7) Komunikasi Merupakan Kunci Bagi Staf Untuk Mencapai Keselamatan
Pasien
18
Kriteria:
a. Disediakan anggaran untuk merencanakan dan mendesain proses
manajemen untuk memperoleh data dan informasi tentang hal-hal terkait
dengan keselamatan pasien.
b. Tersedia mekanisme identifikasi masalah dan kendala komunikasi untuk
merevisi manajemen informasi yang ada.
19
BAB III
KESIMPULAN DAN SARAN
3.1 Kesimpulan
Insiden keselamatan pasien bayi dan anak yang tidak disengaja yang
berpotensi mengakibatkan cedera, yaitu kejadian tidak diharap kejadian nyaris
cedera, kejadian tidak cedera, dan kejadian potensial cedera.
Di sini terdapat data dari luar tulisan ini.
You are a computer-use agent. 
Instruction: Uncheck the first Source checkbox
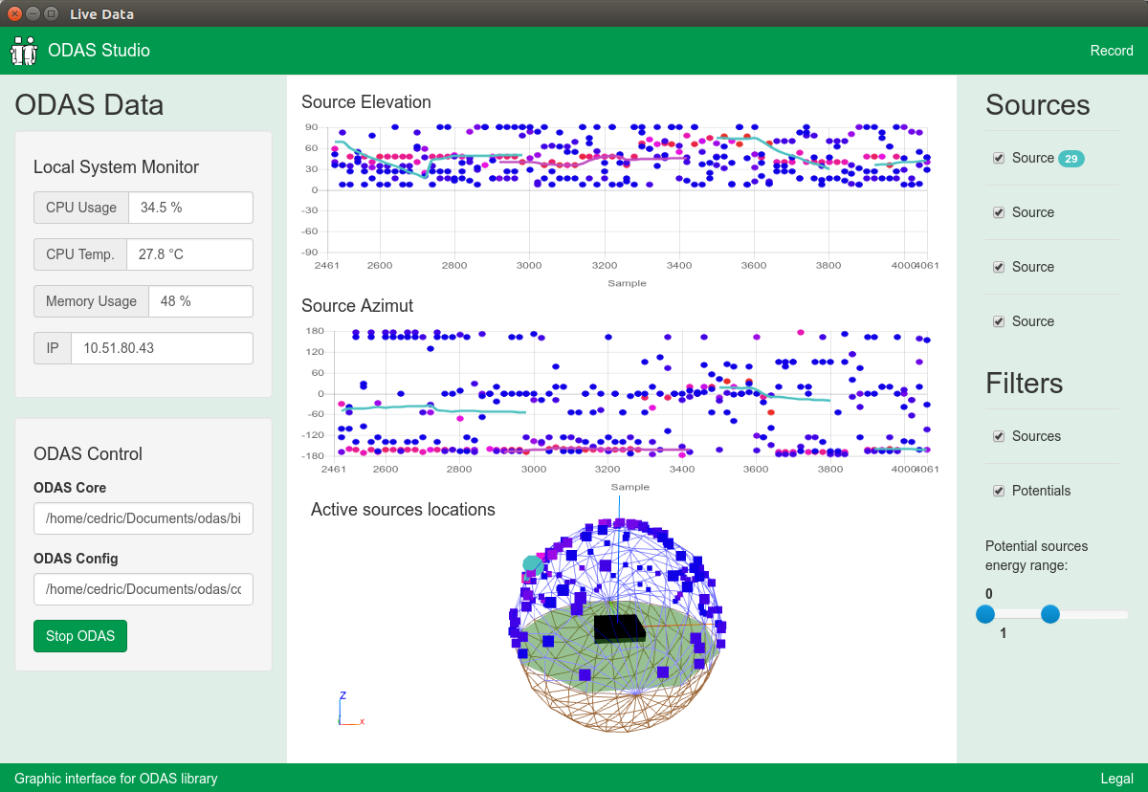coord(999,158)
Sama halnya dengan
pasien dewasa pada umumnya, pasien bayi dan anak juga harus tetap
diperhatikan keselamatannya. Terdapat 9 sasaran patient safety diantaranya:
perhatikan nama obat, rupa dan ucapan yang mirip (look-alike, sounds alike,
medication name); pastikan identifikasi pasien; komunikasi secara benar saat
serah terima atau pengoperan pasien; pastikan tindakan yang benar pada tubuh
yang benar; kendalikan cairan elektrolit pekat (concentrated); pastikan akurasi
pemberian obat pada pengalihan pelayanan; hindari salah kateter dan salah
selang (tube); gunakan alat injeksi sekali pakai; dan tingkatkan kebersihan tangan
untuk pencegahan infeksi nosokomial. Pelaksanaan keselamatan pasien pada bayi
dan anak bisa dibilang tidak berbeda dengan pelaksanaan keselamatan pasien
dewasa, yang membedakannya hanya dari cara pengkajian dan intervensi yang
dilakukan.
3.2 Saran
Adapun saran untuk para petugas Kesehatan yang mengaplikasikannya di
lingkungan rumah sakit agar selalu mengutamakan keselamatan pasien
berdasarkan prosedur yang telah di tentukan.